Miners and native title claimants could benefit from quicker resolutions on applications following a new expedited procedure process implemented by the Western Australian government earlier this week.
Under the reforms, clear engagement protocols will be established between parties under the management of the National Native Title Tribunal and in consultation with the Chief Magistrate regarding matters to be resolved in the Warden’s Court.
Claimant and industry groups alike seem optimistic about the measures recognising the potential for greater harmony leading to more timely and satisfactory outcomes.
Native Title Services Goldfields chief executive David Lanagan says more significant discussion between parties will alleviate the process.
“Our opinion is it does not go as far as it should, but it is an improvement on what has been happening currently and is a step in the right direction,” he says.
The new steps assess the risk of a claim before it has the chance to turn messy — the previous ‘blanket approach’ to granting fast processes caused more disputes than discourse.
Reforms will also allow the responsible Department of Mines, Industry Regulation and Safety greater discretion in applying the expedited statement to such tenements.
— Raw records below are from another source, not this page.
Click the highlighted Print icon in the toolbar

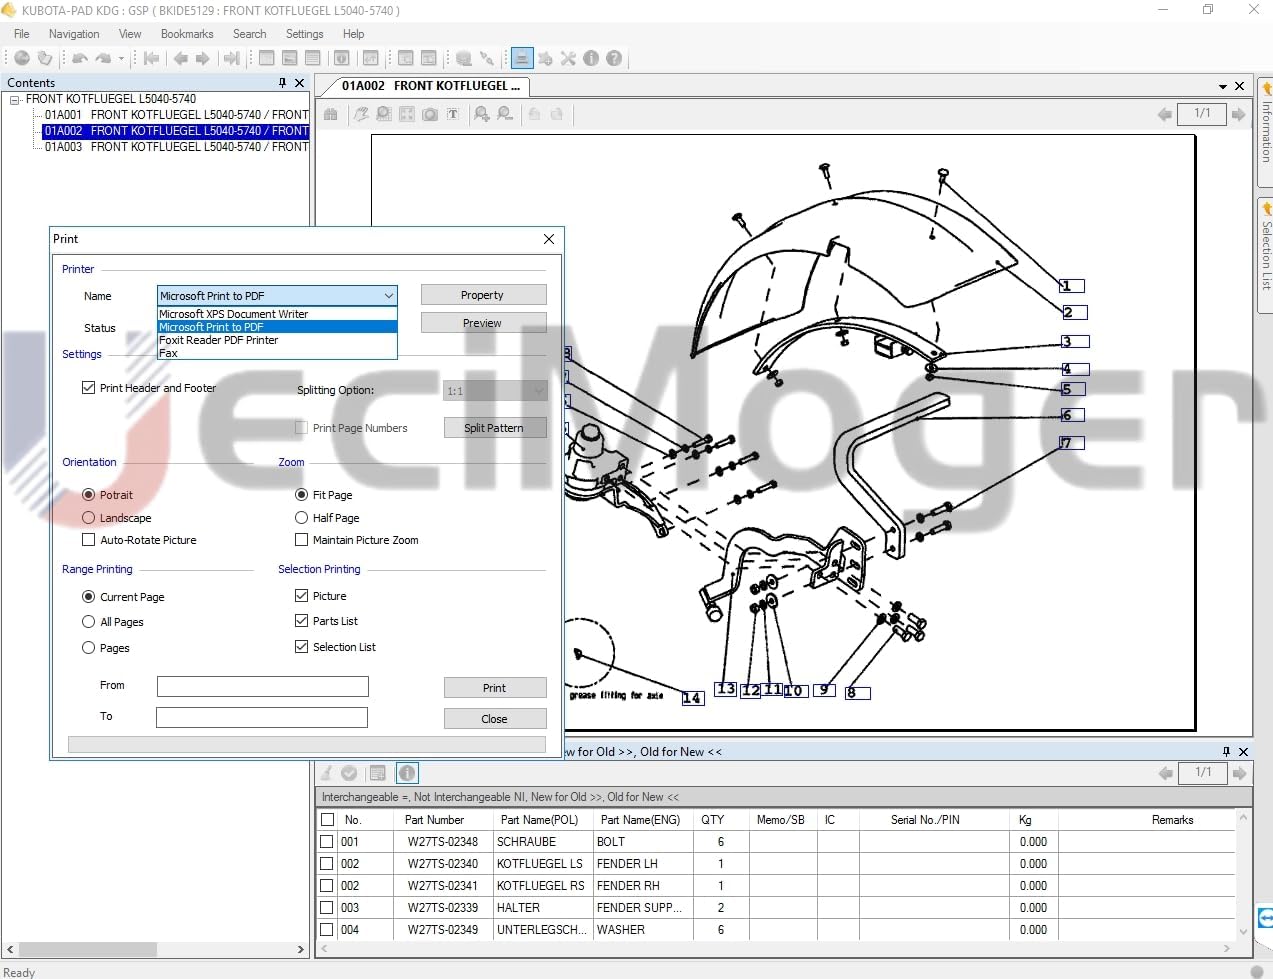click(x=521, y=58)
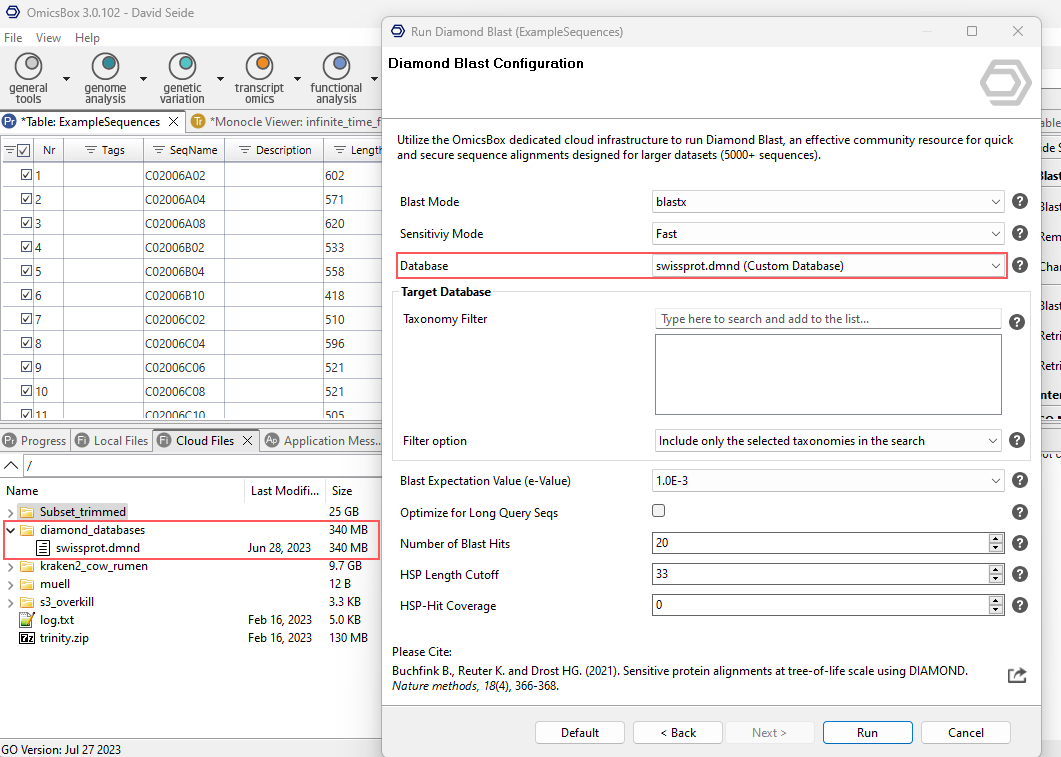
Task: Click the Default button
Action: 579,732
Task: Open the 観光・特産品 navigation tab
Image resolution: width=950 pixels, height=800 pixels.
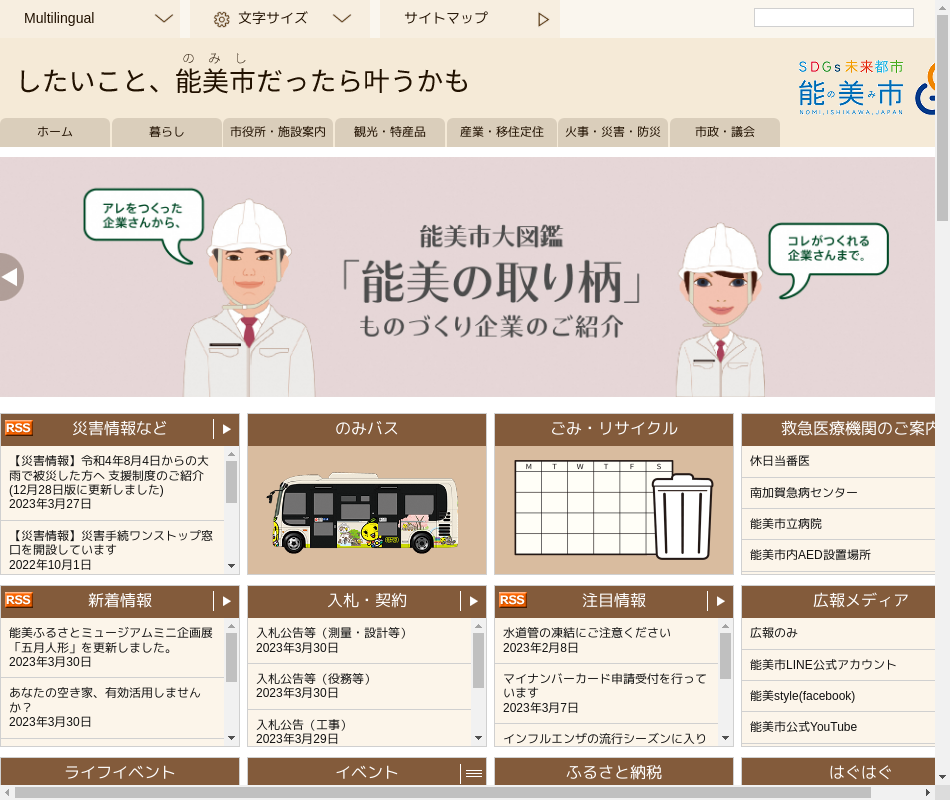Action: click(x=389, y=132)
In particular, the new procedure process includes an early risk assessment and triage process to identify tenement applications at high risk of NNTT intervention.
Lanagan says until now, most applications automatically fell into contention and the new measures increased the likelihood of improved ongoing relationships between parties, leading to fewer disputes.
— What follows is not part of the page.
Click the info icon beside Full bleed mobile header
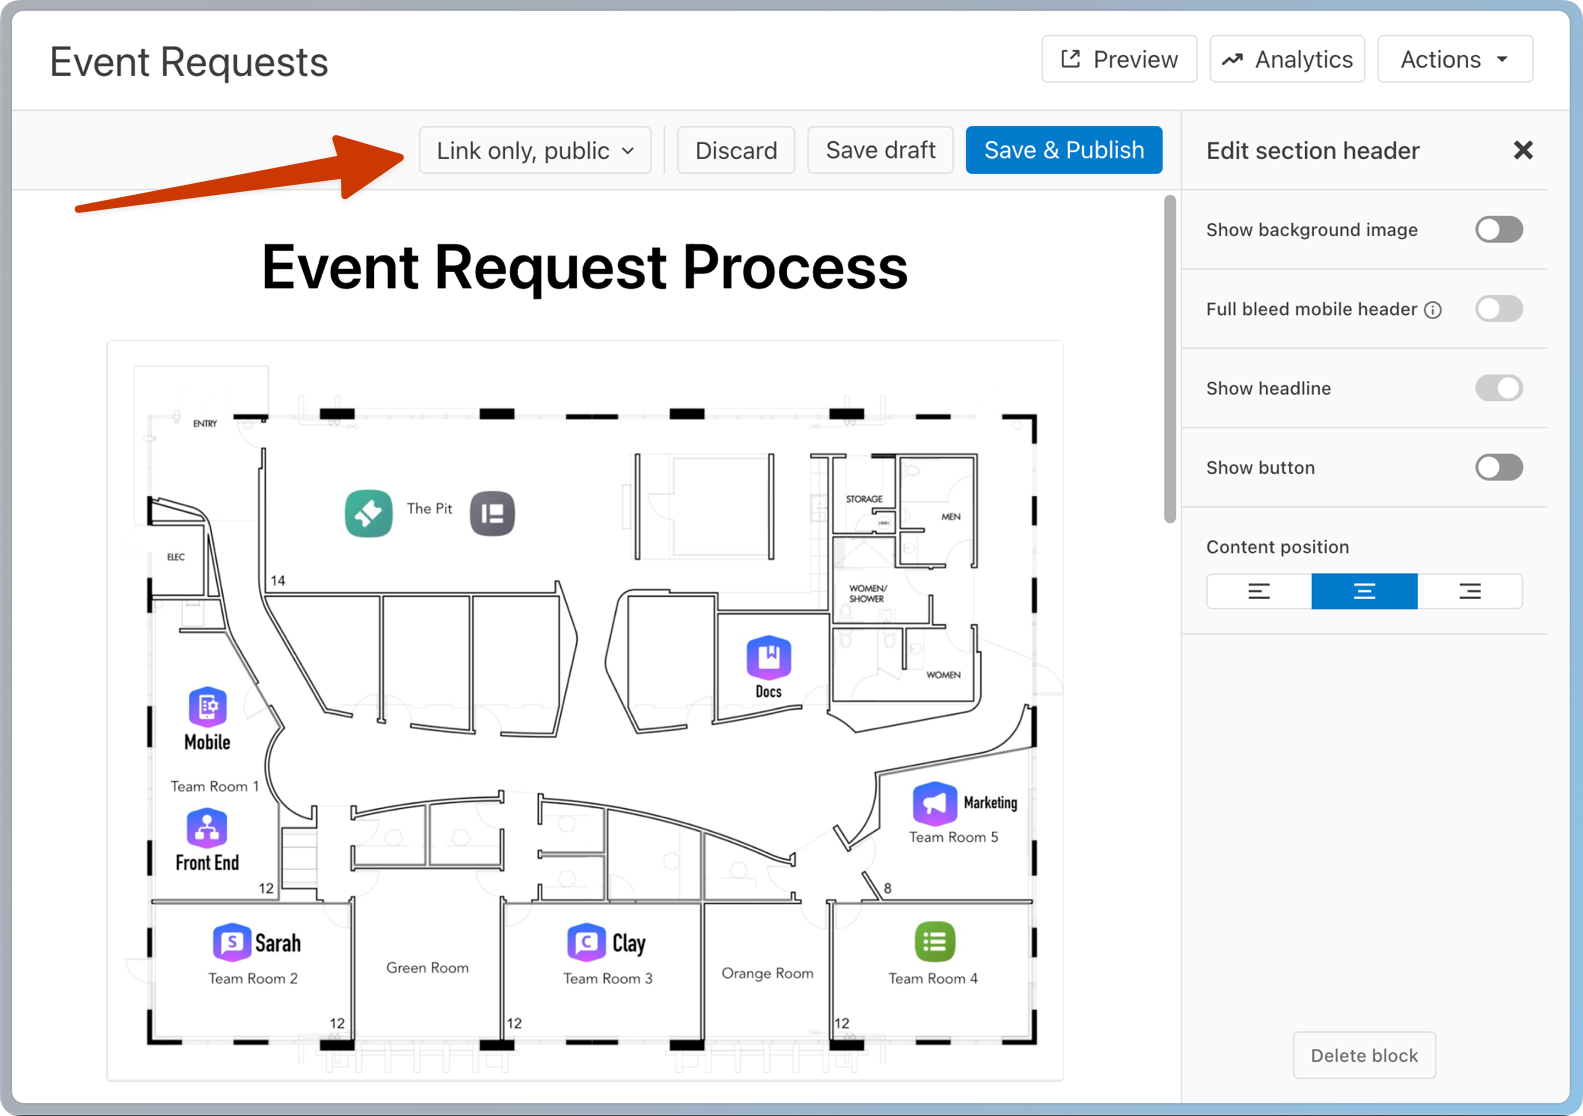 click(x=1433, y=310)
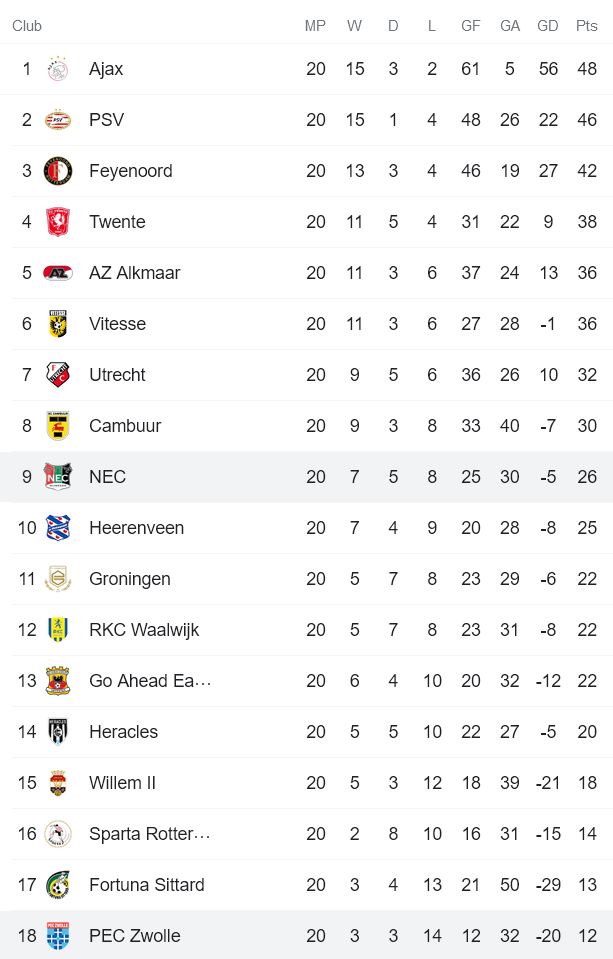Open the RKC Waalwijk team link
613x959 pixels.
[144, 630]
“The process sometimes amounts to a fight to get a tenement because it currently places a burden on the miner, the native title party, the state and the NNTT because most applications are subject to objection,” he says.
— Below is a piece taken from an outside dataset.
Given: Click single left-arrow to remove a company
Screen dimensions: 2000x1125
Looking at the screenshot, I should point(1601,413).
“But if it starts with a good agreement, it will usually carry over, keeping everyone happy.”
Meanwhile, The Western Australian Chamber of Minerals and Energy said it supported an ongoing review of processes from the department to ensure secure and timely grants of title to enable exploration in the state.
“Consistency in processes, application and transparency of information for stakeholders are all critical to achieving this,” acting chief executive Rob Carruthers said.
In May 2020, Rio Tinto allowed the destruction of the Juukan Gorge rock shelters in Western Australia. The company accepts it fell far short of its values and breached the trust of the Traditional Owners of the lands on which the incident occurred.
Juuken Gorge rock shelters in Hamersley Range, part of the Pilbara region of Western Australia
“If you have a heritage agreement that sets out how each party deals with sites and gets on the ground and undertaking works, it can prevent things.”